Every time I meet my classes, this fear is lurking beneath the surface – what if they resist my plans? What if they don’t follow the plan? What if they hate what I’ve written on the board? I am steeled for their push back and it almost never comes. Or when it does, it’s perfectly understandable. Like my Pre-K friends who resist anything with too much teacher directed structure. They all run in different directions and in their own way broadcast to me “WE’RE FOUR, WE’RE FOUR, WE’RE FOUR!! Which absolutely makes sense and they are simply demanding that I, too, make some sense.

So when it comes to soccer I am programmed for pushback. “Why can’t we play a game? When are we gonna play a match? This isn’t real soccer…” Feels like I have heard it all but actually, things go fine when I let them lead with their interests and introduce one bit of skill practice, a quick skill oriented activity and then another low stakes game that’s fun and lets players choose their level of active risk. It’s fine, fine, fine.  I’m ok.)

“What? It’s time to go? Are we doing soccer next time, too?”

One final kick into the goal. Smashed it.

Balls in the bag, please. Thank you. Tomorrow’s another day.

Wrong Way Round: A snag in the planning

img_20190621_123602

Struggling to do a thing. Of course I wrote up the proposal months ago. It sounded great. Even now it still sounds great.

When I conceptualize a workshop I constantly remind myself: I offer thought material, practice space and helpful structures for interaction. My purpose is to facilitate conversations, not deliver a lecture.

I promise not to waste people’s time and to be responsive their needs as participants.

This time I’ve felt stuck. I’ve been dragging my heels; avoiding the real work of planning the actual thing.

The workshop title is “Leading By Invitation.” And I think my mistake in planning has been letting myself get hooked on the “leading” part, when the actual game changer lies in the invitation.

Isn’t that funny? Simply by placing Leading at the front of the title, my brain assumes that’s where everything begins: Defining leader and leadership, assessing our affinity for leadership, and other blah, blah. No wonder I’ve been holding off. I’ve been looking at and trying to grab the thing on the wrong end!

Everybody and their cousin has a story to tell about leadership. Who spends time on the art of invitation?

When we talk about invitation we naturally need to talk about our audience – to whom is our invitation addressed? And based on that, what vision and purpose do we share? What urgency brings us together?

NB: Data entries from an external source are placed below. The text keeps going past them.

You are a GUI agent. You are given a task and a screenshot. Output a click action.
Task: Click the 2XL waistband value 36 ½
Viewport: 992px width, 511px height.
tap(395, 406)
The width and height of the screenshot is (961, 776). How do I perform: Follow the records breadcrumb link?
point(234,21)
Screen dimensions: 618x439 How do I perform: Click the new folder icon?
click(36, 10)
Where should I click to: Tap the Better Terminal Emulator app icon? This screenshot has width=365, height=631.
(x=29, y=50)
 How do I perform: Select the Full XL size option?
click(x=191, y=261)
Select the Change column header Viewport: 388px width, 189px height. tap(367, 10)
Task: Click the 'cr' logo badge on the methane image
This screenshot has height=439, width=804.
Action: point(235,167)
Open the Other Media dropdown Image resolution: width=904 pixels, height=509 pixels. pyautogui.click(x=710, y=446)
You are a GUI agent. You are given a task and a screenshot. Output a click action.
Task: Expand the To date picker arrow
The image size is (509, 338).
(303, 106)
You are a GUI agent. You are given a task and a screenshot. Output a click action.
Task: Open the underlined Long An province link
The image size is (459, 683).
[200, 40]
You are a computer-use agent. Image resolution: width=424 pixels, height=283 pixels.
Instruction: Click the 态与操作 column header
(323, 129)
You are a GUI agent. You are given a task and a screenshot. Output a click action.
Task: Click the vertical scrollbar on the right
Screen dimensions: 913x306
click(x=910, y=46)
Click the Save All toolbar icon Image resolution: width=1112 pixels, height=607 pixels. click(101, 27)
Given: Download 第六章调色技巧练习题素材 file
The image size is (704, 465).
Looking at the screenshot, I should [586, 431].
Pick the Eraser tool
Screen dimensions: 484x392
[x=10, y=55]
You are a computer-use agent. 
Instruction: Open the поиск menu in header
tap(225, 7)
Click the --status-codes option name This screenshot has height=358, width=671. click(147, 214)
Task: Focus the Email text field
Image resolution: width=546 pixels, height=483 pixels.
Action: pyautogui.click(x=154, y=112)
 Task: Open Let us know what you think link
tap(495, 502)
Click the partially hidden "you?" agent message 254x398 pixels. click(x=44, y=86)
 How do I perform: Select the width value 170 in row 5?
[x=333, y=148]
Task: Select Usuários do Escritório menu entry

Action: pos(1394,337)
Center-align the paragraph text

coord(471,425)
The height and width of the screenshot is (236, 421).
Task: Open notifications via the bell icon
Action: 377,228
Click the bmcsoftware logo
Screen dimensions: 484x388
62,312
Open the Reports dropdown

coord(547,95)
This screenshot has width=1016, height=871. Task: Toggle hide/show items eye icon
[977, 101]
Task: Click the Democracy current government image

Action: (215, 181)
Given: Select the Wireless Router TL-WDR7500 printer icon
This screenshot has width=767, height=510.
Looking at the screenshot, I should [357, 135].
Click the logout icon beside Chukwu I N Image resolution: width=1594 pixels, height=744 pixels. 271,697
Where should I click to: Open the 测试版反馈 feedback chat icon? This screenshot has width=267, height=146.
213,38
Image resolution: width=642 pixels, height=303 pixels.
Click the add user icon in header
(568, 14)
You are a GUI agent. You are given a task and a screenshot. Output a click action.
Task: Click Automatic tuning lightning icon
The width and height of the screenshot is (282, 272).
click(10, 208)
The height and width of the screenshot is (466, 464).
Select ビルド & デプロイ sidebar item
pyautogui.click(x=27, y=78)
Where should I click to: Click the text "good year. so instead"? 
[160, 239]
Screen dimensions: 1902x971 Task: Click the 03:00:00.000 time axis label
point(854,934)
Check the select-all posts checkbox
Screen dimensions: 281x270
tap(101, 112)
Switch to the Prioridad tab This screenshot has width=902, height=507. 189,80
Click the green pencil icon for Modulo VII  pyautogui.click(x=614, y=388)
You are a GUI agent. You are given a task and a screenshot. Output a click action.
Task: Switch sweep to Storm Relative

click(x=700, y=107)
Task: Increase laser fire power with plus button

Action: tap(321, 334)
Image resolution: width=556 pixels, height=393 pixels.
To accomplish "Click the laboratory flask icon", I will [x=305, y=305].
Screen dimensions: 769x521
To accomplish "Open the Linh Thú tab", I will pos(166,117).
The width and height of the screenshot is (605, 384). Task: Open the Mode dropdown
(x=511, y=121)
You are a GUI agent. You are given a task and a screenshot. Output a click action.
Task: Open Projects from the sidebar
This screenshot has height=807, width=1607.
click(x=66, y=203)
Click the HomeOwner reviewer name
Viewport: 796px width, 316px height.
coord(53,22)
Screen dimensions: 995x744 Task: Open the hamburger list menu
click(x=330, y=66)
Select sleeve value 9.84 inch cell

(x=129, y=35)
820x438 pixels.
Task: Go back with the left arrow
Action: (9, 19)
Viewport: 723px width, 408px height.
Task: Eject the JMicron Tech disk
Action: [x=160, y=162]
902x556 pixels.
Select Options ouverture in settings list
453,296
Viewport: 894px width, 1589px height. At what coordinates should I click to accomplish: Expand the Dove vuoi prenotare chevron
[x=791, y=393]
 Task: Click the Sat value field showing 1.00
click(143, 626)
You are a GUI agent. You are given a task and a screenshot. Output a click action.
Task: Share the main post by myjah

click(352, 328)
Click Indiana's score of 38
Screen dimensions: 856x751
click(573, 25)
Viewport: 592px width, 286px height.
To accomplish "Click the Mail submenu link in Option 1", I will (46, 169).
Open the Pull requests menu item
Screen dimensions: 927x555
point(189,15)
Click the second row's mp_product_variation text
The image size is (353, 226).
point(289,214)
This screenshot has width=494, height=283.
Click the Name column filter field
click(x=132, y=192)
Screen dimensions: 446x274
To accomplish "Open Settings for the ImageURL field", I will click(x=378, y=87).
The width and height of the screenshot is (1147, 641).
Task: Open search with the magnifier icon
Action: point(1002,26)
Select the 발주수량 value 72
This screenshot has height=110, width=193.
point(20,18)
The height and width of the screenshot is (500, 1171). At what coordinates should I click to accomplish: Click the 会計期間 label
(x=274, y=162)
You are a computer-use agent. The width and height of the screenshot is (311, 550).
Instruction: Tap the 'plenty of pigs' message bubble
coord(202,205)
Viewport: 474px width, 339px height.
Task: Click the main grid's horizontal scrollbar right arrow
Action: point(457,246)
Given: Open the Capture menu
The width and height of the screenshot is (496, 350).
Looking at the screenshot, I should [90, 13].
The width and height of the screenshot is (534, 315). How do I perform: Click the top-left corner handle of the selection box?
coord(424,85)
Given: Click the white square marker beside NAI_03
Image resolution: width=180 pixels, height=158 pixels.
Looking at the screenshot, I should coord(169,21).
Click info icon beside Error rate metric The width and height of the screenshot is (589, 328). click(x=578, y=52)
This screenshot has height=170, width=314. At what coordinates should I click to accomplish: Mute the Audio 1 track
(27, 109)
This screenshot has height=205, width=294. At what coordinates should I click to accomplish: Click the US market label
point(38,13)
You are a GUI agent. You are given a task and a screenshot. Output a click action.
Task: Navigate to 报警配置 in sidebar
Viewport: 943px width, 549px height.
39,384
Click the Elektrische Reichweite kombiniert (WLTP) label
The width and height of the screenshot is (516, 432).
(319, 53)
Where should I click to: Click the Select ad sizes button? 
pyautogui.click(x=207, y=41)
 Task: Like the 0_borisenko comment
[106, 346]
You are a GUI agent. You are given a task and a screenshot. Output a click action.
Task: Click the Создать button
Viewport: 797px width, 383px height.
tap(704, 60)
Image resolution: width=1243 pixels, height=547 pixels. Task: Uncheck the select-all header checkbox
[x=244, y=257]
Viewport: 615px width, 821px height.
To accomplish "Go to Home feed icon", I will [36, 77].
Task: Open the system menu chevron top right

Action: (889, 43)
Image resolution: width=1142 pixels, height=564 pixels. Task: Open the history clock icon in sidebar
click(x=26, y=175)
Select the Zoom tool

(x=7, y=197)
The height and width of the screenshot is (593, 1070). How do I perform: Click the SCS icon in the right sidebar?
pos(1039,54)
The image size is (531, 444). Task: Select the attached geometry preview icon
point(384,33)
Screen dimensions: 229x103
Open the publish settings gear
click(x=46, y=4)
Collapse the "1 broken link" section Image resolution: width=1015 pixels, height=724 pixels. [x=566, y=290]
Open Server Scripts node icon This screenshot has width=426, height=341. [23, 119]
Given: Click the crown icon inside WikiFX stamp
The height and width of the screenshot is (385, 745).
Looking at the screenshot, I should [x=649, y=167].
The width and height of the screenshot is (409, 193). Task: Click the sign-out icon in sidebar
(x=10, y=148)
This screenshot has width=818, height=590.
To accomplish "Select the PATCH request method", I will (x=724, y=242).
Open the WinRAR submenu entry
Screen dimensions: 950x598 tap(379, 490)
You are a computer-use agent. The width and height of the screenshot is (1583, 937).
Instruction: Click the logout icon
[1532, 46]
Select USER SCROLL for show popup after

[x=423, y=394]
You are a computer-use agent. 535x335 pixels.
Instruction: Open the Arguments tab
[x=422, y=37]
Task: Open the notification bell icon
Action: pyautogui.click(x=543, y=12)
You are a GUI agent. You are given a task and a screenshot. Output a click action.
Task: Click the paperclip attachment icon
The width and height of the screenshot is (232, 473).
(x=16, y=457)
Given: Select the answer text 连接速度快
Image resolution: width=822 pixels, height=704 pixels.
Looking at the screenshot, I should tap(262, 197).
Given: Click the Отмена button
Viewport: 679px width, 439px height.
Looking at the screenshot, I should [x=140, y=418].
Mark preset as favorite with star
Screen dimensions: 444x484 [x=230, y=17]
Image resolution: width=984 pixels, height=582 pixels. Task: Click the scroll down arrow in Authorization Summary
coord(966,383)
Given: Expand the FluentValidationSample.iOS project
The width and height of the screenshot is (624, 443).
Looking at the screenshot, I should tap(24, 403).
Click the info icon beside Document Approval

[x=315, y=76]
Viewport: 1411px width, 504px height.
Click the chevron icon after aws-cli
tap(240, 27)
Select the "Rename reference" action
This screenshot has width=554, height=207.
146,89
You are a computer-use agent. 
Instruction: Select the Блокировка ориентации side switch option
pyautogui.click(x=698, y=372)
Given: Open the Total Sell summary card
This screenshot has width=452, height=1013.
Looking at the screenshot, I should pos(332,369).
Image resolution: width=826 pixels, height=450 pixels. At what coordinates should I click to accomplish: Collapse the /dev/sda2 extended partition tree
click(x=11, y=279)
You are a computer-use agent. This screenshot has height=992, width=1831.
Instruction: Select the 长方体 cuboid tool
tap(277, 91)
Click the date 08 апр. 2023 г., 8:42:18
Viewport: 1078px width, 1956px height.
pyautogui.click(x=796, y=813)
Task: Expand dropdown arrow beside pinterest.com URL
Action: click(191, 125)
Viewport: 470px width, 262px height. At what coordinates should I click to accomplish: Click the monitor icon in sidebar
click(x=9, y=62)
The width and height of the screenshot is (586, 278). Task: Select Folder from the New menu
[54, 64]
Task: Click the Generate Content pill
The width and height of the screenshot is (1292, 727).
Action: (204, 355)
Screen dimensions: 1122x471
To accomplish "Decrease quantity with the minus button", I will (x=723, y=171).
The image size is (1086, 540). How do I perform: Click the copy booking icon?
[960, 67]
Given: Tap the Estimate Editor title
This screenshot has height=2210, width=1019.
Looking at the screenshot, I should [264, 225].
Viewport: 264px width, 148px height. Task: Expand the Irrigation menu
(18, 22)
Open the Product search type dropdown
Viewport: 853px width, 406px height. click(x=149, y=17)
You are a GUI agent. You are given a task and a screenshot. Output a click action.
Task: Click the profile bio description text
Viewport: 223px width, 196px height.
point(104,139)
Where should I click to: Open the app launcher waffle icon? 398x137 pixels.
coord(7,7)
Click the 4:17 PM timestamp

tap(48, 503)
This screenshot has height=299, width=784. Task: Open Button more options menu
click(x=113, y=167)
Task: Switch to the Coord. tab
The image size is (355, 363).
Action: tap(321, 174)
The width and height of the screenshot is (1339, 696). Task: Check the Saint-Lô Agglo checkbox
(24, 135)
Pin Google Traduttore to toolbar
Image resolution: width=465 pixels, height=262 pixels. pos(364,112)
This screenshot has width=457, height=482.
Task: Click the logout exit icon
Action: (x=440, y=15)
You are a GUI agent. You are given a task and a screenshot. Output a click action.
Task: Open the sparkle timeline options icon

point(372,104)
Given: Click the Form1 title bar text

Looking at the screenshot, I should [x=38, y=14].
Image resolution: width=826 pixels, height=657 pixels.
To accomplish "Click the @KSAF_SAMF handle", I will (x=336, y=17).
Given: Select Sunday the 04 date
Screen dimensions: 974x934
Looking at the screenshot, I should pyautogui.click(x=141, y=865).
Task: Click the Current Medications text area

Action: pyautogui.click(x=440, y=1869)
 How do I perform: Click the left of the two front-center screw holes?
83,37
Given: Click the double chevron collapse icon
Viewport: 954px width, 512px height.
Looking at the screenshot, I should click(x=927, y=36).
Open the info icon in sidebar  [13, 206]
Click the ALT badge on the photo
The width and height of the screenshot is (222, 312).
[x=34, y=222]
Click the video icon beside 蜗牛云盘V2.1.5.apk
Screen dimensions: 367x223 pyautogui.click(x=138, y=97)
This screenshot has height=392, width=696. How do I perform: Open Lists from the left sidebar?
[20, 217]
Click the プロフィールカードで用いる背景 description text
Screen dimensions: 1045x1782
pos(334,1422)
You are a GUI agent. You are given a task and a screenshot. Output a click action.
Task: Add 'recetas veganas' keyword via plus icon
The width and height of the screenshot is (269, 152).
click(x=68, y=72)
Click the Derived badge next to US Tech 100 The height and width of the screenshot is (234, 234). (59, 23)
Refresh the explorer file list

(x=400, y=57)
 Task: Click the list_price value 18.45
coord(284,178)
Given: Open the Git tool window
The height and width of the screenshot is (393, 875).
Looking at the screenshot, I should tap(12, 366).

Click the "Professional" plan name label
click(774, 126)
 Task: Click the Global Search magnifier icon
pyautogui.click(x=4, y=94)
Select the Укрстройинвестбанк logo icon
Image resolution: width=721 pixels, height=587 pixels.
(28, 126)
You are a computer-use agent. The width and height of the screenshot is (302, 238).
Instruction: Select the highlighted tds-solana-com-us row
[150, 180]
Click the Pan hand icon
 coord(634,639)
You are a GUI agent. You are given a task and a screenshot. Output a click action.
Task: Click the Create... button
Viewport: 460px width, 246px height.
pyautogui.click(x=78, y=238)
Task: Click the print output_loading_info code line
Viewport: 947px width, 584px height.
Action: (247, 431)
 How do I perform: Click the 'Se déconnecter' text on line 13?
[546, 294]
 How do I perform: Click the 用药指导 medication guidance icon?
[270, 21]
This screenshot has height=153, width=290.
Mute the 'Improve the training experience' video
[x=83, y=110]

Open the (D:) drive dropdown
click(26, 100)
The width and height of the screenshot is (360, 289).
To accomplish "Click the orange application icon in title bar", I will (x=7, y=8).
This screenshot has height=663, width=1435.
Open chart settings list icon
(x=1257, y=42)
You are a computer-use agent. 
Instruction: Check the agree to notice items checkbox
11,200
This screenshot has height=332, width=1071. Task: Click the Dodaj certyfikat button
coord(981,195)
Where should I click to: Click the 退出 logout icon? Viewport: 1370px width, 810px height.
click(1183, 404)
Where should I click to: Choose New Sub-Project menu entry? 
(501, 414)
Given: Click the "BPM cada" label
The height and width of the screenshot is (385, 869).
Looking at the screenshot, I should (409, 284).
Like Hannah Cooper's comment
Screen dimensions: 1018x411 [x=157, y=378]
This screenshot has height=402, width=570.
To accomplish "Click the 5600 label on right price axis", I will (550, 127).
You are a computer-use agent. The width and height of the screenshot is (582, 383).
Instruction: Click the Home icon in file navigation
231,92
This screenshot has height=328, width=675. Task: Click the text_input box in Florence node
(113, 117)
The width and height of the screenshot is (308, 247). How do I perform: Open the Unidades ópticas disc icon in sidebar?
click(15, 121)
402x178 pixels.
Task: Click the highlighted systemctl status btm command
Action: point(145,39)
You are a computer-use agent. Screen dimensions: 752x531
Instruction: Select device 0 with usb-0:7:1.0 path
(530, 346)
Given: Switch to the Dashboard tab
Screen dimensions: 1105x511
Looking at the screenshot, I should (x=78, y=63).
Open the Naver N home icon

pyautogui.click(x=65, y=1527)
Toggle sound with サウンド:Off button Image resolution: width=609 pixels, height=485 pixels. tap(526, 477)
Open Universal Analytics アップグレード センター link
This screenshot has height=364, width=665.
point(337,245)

Identity enters: Who are we to invite others? We are the door, window and floodgate openers. Which discoveries are we welcoming into our midst? We cannot know in advance. We are the welcomers. We create and hold space; we listen, we organize and coordinate, we encourage.

To invite, we say: come. Welcome. Also become. Come learn, come laugh, come study, come wonder, come and weep; come and feel support.

To create a workshop with other humans, with other educators that sings a melody of invitation as a way to build the things that are needed – this is a gift and a privilege.

We invite others to share the work, share the load and also the joy! A workshop highlighting the power of invitation holds so much promise, offers so many entry points and leading is not the focus. Leading is not the priority. Building, growing, learning in community – these comprise the invitation.

Leading in this case emerges as a capacity to facilitate and mobilize; to coordinate and schedule. Leading in this case develops in dialogue and is shaped significantly by the community from which it arises.

It all makes so much more sense now!

Being stuck was my wiser self trying to call me back to attention.

Why am I inviting folks to come talk about this? Because I have some of the most compelling examples to share! And in doing that I hope to fire up some enthusiasm for folks to see the projects and initiatives they’ve always wanted to start, join, support, build. I’m inviting participants to a celebration of wonderful community ideas, led by living, breathing, working educators that offer avenues for us all to do better and be better.

OK, now I know what I’m doing, where I’m headed, what the thing is going to be. Thanks for listening to me unravel my confusion.